There are two ways he can spend his energy during the week. The first way is to do x units of work every day and the second way is to do y (>x) units of work for the first d (<7) days and to do z (<x) units of work thereafter since he will get tired of working more in the initial few days.
Find the maximum amount of work he can do during the week if he is free to choose either of the two strategies.
Input
The first line contains an integer T, the number of test cases. Then the test cases follow.
Each test case contains a single line of input, four integers d, x, y, z.
Output
For each testcase, output in a single line the answer to the problem.
Constraints
1≤T≤5⋅103
1≤d<7
1≤z<x<y≤18
Subtasks
Subtask #1 (100 points): Original constraints
Sample Input
3
1 2 3 1
6 2 3 1
1 2 8 1
Sample Output
14
19
14
Explanation
Test Case 1: Using the first strategy, Chef does 2⋅7=14 units of work and using the second strategy Chef does 3⋅1+1⋅6=9 units of work.
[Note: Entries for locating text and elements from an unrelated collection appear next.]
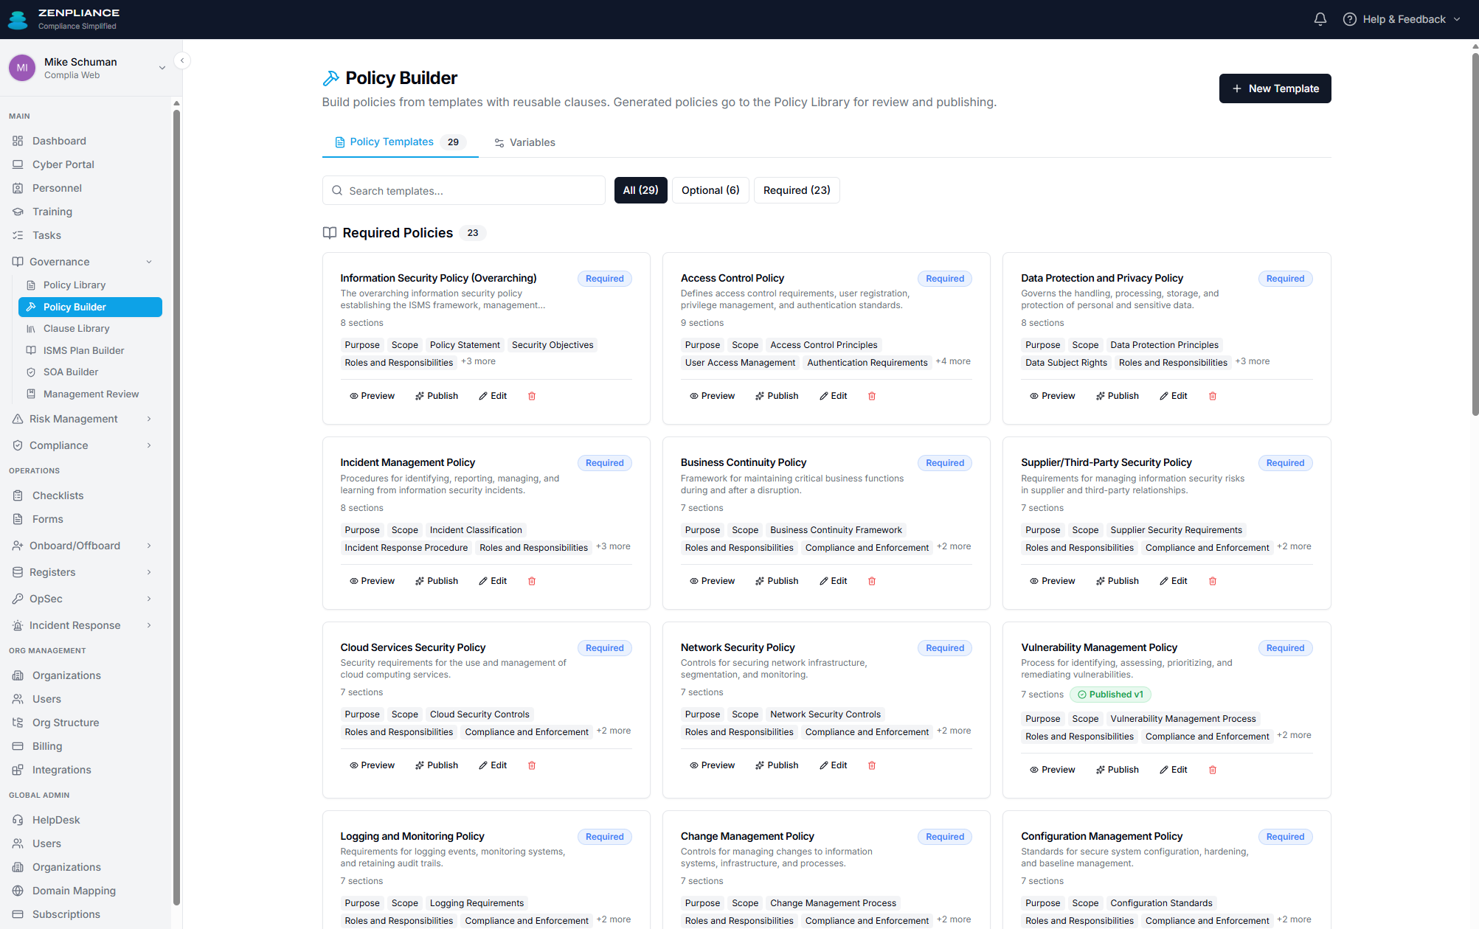
Task: Open the Policy Templates tab
Action: click(x=392, y=142)
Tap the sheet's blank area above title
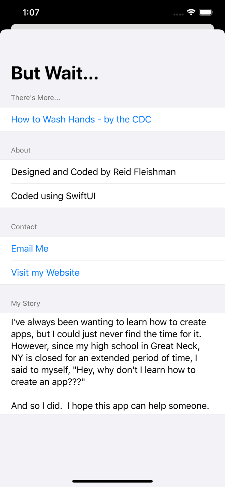 [x=113, y=45]
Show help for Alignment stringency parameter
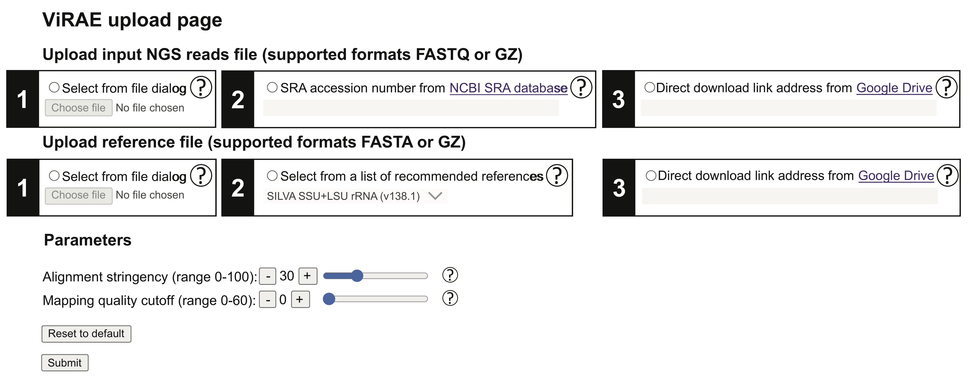972x390 pixels. (x=450, y=275)
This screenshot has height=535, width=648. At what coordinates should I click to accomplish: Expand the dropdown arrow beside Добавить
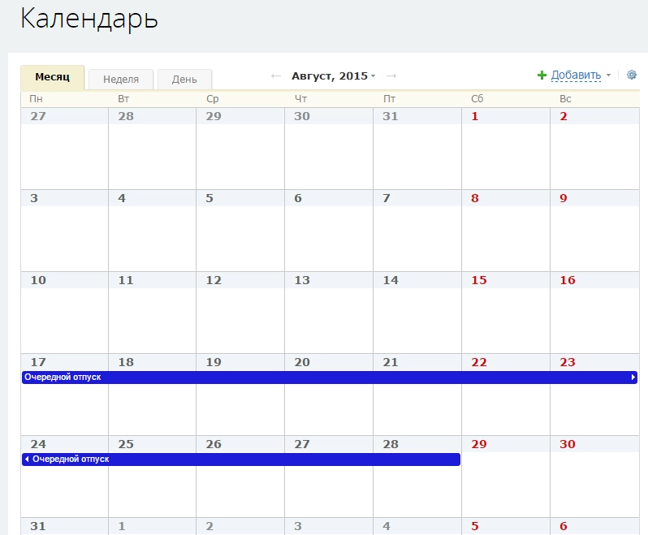tap(609, 76)
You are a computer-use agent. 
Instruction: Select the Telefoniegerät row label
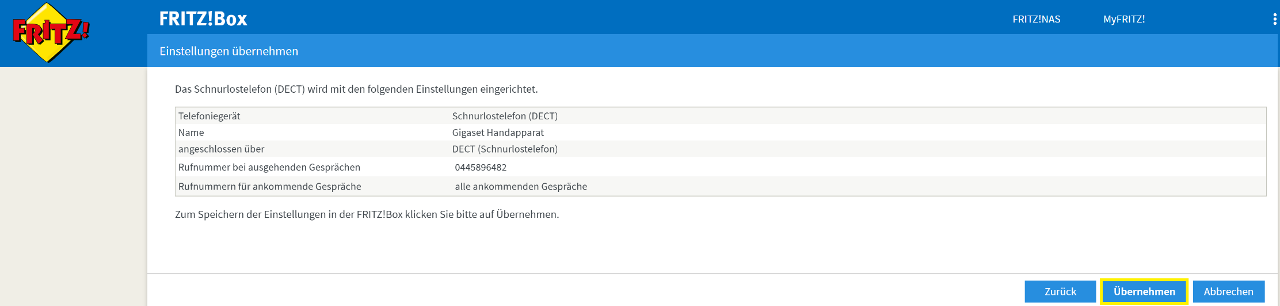tap(209, 116)
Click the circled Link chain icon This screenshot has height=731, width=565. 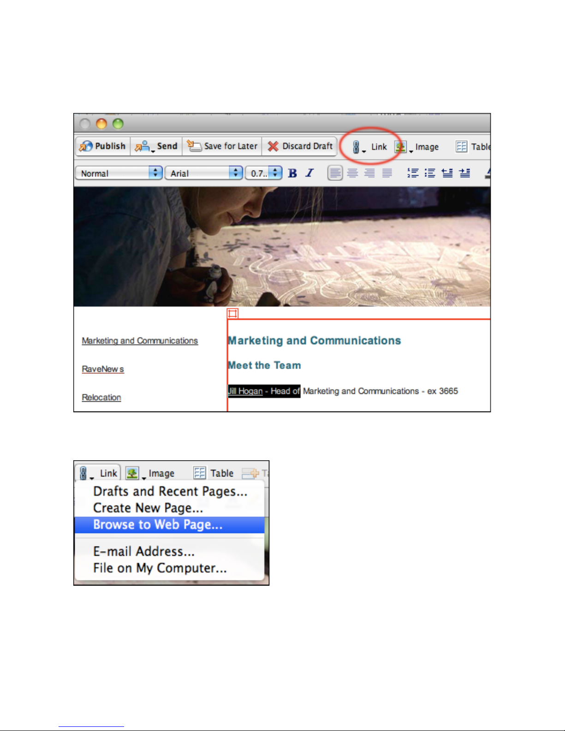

So the maximum amount of work that Chef can do is max(14,9)=14 units by using the first strategy.
Test Case 2: Using the first strategy, Chef does 2⋅7=14 units of work and using the second strategy Chef does 3⋅6+1⋅1=19 units of work. So the maximum amount of work that Chef can do is max(14,19)=19 units by using the second strategy.
Try it your own, First and then go to the solution.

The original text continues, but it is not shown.